====== Data records

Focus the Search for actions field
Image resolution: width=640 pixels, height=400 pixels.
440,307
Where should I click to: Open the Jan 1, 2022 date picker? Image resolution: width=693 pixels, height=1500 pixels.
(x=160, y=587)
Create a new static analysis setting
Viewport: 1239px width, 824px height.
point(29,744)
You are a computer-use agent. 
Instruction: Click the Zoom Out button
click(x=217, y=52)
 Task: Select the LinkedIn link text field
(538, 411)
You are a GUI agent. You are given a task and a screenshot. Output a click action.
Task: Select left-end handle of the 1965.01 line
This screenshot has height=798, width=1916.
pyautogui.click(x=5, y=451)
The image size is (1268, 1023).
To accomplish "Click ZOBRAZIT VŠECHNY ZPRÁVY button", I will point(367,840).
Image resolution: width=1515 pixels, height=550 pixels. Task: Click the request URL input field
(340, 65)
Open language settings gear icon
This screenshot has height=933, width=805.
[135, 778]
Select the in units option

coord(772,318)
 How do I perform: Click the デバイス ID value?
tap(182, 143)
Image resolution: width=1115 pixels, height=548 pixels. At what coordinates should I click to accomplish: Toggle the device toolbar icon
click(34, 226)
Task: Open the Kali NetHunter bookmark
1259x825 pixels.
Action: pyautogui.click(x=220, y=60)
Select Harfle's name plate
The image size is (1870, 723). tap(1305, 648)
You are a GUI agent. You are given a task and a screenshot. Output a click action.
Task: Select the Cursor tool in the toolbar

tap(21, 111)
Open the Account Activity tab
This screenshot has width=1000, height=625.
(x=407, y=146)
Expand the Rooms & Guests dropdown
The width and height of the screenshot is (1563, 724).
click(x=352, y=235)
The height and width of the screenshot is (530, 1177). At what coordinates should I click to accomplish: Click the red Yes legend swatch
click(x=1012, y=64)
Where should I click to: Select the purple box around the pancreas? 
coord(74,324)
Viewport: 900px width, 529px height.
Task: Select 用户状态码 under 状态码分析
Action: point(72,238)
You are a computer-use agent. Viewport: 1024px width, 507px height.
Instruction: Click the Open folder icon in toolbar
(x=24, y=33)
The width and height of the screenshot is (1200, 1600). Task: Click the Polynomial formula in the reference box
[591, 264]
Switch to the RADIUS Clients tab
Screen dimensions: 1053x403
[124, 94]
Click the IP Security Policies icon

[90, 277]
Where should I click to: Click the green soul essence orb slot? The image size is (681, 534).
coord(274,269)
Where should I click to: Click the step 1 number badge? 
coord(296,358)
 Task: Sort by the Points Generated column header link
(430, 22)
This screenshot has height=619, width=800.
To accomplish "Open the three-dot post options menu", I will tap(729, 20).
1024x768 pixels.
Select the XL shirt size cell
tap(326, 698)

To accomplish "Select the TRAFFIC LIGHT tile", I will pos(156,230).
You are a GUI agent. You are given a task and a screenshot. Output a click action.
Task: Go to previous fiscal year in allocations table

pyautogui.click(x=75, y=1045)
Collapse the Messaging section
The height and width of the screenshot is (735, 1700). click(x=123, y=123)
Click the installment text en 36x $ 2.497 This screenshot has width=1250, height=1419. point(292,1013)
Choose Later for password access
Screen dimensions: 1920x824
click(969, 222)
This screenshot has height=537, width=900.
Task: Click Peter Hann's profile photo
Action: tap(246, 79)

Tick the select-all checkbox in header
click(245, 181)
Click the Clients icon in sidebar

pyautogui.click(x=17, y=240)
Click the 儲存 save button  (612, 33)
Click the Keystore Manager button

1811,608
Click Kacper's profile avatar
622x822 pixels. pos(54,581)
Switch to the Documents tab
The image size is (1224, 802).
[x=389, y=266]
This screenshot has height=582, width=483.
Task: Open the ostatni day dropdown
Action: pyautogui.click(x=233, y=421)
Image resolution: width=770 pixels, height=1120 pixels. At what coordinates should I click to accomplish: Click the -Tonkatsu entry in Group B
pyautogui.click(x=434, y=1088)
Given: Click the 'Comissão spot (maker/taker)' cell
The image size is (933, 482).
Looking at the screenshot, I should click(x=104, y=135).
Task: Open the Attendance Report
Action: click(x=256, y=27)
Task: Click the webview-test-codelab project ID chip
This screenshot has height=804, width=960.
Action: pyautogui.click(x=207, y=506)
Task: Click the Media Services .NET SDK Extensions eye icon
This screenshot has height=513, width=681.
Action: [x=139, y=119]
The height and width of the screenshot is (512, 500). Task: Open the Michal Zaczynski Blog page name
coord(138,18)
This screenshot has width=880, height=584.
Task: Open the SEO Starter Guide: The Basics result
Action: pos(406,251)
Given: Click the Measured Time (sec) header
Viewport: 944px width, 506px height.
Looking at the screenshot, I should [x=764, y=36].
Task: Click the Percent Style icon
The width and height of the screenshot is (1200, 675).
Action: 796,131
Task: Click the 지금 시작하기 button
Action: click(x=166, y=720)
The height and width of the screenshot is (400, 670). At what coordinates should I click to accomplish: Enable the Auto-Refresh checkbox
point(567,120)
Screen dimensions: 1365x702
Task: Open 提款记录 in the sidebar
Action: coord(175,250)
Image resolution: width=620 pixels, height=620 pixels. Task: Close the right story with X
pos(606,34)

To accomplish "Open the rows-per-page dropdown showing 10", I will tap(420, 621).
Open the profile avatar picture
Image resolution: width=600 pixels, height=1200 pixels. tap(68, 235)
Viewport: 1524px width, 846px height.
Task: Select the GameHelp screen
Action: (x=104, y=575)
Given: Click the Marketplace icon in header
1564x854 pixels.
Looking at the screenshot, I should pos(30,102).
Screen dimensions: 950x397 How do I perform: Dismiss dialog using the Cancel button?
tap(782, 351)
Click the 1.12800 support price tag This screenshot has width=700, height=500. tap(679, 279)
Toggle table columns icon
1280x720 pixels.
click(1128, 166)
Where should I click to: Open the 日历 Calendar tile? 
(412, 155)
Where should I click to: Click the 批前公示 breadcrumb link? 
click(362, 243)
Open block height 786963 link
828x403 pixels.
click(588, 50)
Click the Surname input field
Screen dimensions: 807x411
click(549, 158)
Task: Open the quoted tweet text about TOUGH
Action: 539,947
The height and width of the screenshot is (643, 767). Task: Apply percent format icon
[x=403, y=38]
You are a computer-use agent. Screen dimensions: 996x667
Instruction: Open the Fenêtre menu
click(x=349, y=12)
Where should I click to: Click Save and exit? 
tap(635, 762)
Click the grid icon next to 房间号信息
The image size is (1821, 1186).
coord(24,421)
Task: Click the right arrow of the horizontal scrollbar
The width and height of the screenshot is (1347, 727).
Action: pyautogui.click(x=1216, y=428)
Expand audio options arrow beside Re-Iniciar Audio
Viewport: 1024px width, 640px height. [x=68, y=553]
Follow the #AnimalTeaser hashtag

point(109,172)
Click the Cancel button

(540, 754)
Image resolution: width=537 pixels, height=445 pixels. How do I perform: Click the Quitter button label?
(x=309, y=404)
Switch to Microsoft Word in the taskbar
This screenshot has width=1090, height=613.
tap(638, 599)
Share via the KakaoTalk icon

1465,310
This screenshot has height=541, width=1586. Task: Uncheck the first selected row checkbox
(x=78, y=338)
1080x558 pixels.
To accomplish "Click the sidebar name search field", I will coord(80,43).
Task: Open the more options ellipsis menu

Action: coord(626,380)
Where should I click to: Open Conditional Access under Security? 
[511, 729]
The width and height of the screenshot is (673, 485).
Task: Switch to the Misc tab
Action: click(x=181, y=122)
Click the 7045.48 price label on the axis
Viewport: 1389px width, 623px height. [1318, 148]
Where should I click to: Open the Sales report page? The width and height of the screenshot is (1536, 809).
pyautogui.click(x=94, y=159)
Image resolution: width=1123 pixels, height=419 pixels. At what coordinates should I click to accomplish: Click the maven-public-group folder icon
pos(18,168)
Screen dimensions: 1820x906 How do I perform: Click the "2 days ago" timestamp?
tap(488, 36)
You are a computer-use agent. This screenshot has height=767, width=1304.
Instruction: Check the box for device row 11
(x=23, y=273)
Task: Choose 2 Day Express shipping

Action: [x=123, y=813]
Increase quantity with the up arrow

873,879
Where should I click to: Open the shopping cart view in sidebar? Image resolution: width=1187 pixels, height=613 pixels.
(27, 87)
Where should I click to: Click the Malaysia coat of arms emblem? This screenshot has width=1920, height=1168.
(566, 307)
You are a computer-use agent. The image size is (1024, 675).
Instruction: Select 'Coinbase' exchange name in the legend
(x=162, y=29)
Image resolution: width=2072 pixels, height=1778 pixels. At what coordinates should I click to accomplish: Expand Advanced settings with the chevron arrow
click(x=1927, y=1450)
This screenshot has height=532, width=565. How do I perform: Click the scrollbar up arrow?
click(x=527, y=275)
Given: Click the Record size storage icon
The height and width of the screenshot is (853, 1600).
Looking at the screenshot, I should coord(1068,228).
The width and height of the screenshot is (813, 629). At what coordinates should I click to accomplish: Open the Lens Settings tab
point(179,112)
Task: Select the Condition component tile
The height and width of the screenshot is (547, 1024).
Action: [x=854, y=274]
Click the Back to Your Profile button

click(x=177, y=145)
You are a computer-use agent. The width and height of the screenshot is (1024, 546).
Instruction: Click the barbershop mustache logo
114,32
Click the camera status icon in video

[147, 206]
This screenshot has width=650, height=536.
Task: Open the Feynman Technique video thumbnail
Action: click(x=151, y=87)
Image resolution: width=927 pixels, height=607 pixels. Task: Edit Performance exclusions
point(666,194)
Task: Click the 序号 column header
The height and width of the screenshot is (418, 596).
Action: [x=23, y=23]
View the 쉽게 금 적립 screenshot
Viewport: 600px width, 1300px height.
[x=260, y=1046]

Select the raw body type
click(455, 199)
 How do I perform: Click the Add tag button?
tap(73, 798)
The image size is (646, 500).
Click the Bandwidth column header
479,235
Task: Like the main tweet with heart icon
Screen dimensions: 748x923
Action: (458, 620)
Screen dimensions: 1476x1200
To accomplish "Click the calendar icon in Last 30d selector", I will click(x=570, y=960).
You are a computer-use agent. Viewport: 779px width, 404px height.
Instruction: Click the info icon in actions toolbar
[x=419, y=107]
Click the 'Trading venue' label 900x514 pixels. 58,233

============

§ Work instruction
Scan the material above. Copy each line where "will" occurs.

§ Completed exercise
To accomplish "Click ZOBRAZIT VŠECHNY ZPRÁVY button", I will point(367,840).
To accomplish "Open the three-dot post options menu", I will tap(729, 20).
To accomplish "Select the TRAFFIC LIGHT tile", I will pos(156,230).
To accomplish "Open the rows-per-page dropdown showing 10", I will tap(420, 621).
To accomplish "Click the sidebar name search field", I will coord(80,43).
To accomplish "Click the calendar icon in Last 30d selector", I will click(x=570, y=960).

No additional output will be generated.